B+  I laughed out loud more than once at Canadian playwright Kris Elgstrom’s latest compact comedy. Carol is caught in a crisis—her mommy issues piss all over her office job and her lousy friends. In the opening scene, she discovers art therapy as an outlet that encourages her to sing out her dilemmas, and her flat lullaby, “You’re an Asshole, Dave” ends up pulling the pin in her boss’s own grenade of unresolved issues. Together, they take an awkward and risky road trip to exorcize their respective demons, and the film gives us a ride that mixes the exquisite discomfort of The Office and an element of musical realism. The result is remarkably funny and rarely tiresome. None of these characters should be fun to spend 80 minutes with, but with consistently strong acting and tight direction, Elgstrom’s work begs to be remembered as a modest, cute and ultimately revealing indie sleeper film.

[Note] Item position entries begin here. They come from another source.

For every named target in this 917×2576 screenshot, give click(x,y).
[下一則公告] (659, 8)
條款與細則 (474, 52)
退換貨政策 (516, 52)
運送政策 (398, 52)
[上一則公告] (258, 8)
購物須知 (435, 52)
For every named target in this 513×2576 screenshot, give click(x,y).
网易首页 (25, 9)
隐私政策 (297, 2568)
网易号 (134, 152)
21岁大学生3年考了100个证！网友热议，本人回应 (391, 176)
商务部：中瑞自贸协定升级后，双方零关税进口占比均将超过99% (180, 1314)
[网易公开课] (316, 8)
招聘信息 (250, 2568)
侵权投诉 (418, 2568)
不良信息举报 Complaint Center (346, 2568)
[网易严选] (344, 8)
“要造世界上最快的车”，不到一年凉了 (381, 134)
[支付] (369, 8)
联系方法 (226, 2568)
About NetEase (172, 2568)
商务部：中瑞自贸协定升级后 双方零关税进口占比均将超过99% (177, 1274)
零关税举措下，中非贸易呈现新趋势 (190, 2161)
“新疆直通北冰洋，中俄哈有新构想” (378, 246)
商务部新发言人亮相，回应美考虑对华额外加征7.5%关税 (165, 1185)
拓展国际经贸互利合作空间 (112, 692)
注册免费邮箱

NR. NATHAN CARSON. NW Film Center’s Whitsell Auditorium. Director in attendance 7 pm Wednesday, July 15.


Tangerine

B+  Shot on an iPhone and featuring two first-timers in the leading roles, Sean Baker's fifth feature resembles a debut film. Taking place one sunny Christmas Eve, the film is led by two transgender prostitutes whom we first meet as they commune in the window seat of a Hollywood doughnut shop. Sin-Dee (Kitana Kiki Rodriguez) is fresh out of jail after a 28-day stint and looking to find her unfaithful pimp boyfriend's lover. The quest narrative that follows is often hilarious, giving a more ground-level view of Los Angeles than in any other movie in recent years. In its unrestrained verve and verite approach, Tangerine is constantly threatening to jump off the screen and get in your face. Laughs abound, but so do moments of silent understanding in what's ultimately an exploration of friendships that form between people with no one else to care about. That may not sound like much, but when everything else unravels, it's more than enough. R. MICHAEL NORDINE. Cinema 21.


Vertigo in 70 mm

 A  There are few images in movie history more iconic than Kim Novak jumping into the bay beneath the bright red Golden Gate Bridge. Thanks to profound restoration efforts, that VistaVision image is not only preserved but can now be seen in the ultimate format on 70 mm film. In 1958, Hitchcock returned to color filmmaking and set about telling one of his most personal and enduring stories. Based on the French novel D'entre les morts, Vertigo transplants its mystery to cosmopolitan San Francisco, where Jimmy Stewart stars as a retired detective, drafted back into an investigation by the strange tale of a beautiful debutante wife possibly possessed by an ancestor. Initially advertised as Hitchock's masterpiece, the film was not a hit on release. Over time, though, it has nearly supplanted Citizen Kane in stature thanks to its director, cast, titles by Saul Bass, and an eerie score by Bernard Herrmann. PG. NATHAN CARSON. Hollywood Theatre. July 17-19.